Un romanzo profondo e toccante sull’amore, sul perdono e sul pregiudizio che, nell’Inghilterra degli anni ’80, ha portato alla separazione di centinaia di madri omosessuali dai propri figli.
Heron è un uomo mite e un marito affidabile; sua moglie Dawn ha 23 anni, due meno di lui. È il 1982 e la loro figlioletta Maggie sta per compiere 3 anni. Vivono una vita tranquilla, ordinaria. Un giorno Dawn, quasi per caso, conosce Hazel, al mercatino di beneficienza, una donna della sua stessa età, vivace e divertente, ma la loro amicizia d’un tratto prende una piega imprevista. “Era agosto quando Dawn si è accorta che non era né per il taglio di capelli né per le cose di cui parlava che Hazel le piaceva tanto. Era per il modo in cui l’atmosfera cambiava quando c’era lei”. Si era innamorata!
Dawn decide allora di parlarne ad Heron, nella certezza di poter trovare con lui un giusto compromesso nella gestione dell’amata figlioletta. Ma così non sarà, e, contrariamente ad ogni aspettativa, Heron chiederà alle Autorità preposte, ottenendola, la custodia esclusiva di Maggie, in quanto Dawn era stata considerata una donna depravata e pericolosa per la bambina a causa della sua omosessualità dichiarata.
Maggie, che al momento dell’affido esclusivo non aveva neppure 4 anni, crescerà così sola con il papà, nella convinzione che la mamma l’abbia abbandonata. Convinzione questa che l’accompagnerà anche nell’età adulta, anche quando diventerà, a sua volta, moglie e madre.

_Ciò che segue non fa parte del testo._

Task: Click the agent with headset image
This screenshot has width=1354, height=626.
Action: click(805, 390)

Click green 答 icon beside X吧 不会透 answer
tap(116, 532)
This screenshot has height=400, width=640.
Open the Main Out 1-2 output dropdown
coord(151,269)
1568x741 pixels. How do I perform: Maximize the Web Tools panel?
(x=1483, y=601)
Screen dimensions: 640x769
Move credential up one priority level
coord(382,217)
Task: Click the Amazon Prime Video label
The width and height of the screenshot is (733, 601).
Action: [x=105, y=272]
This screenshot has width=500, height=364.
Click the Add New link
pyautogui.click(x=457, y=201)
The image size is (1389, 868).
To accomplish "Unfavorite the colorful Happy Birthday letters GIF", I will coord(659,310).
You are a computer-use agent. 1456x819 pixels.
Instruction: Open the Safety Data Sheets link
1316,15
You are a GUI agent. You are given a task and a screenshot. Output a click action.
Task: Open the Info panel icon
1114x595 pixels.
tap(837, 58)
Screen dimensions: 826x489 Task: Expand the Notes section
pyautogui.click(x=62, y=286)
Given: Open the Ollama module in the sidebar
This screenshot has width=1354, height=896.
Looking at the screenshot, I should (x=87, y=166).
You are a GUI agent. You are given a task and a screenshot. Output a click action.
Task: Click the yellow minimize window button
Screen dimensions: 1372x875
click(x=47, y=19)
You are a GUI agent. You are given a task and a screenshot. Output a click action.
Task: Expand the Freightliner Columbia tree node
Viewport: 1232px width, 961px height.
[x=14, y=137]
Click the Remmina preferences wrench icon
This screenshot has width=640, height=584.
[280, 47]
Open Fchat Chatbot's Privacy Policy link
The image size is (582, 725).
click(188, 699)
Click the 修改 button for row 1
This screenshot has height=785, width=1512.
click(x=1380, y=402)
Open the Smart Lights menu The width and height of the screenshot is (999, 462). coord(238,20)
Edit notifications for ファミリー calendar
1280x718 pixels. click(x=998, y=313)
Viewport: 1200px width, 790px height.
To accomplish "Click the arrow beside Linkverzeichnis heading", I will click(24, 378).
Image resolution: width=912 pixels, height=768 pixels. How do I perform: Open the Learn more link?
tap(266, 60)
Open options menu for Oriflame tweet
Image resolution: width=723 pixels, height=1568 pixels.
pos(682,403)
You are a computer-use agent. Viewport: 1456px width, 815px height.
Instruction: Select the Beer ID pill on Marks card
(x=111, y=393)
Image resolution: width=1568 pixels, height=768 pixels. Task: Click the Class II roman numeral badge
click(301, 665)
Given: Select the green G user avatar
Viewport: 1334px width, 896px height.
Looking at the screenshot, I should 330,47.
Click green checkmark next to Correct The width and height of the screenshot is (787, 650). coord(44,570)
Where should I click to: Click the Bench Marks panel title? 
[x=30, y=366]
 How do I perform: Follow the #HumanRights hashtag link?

Almeno sino a quando Heron, 40 anni dopo, nel 2022, di fronte ad una diagnosi di cancro, si troverà costretto a fare i conti con il proprio passato e con un segreto rimasto troppo a lungo celato.
“Una questione di famiglia”, romanzo di esordio di Claire Lynch edito da Fazi Editore (215pp, 18,50 Euro) per l’eccellente traduzione di Velia Februari, è un dramma familiare raccontato in modo asciutto, controllato eppure straordinariamente tagliente, con una prosa semplice e un continuo alternarsi di piani temporali, molto distanti e diversi tra loro.
Una distanza temporale, 40 anni, che ha rappresentato un cambio di passo “tra i più importanti nella storia del movimento dei diritti delle persone omosessuali”, si legge nella nota dell’autrice.
Lynch non si rifà difatti ad un singolo caso ma trae ispirazione dal trattamento che il sistema britannico riservò alle madri omosessuali nell’ultimo ventennio del secolo scorso. “Sebbene i personaggi di questo romanzo siano tutti frutto dell’immaginazione, le parole attribuite agli avvocati e al giudice sono state riprese da documenti ufficiali. Parole che vengono riportate nel racconto a testimonianza di quanto il nostro passato più recente sia, al contempo, lontano da noi ma neanche più di tanto”, ci ricorda l’Autrice.
Un passato discriminatorio e profondamente amaro in cui, nel Regno Unito – e forse non soltanto –, circa il 90% delle madri omosessuali coinvolte in casi di divorzio perdevano la custodia dei figli, in modo tanto prevedibile che alcune sceglievano addirittura di non rivolgersi al tribunale.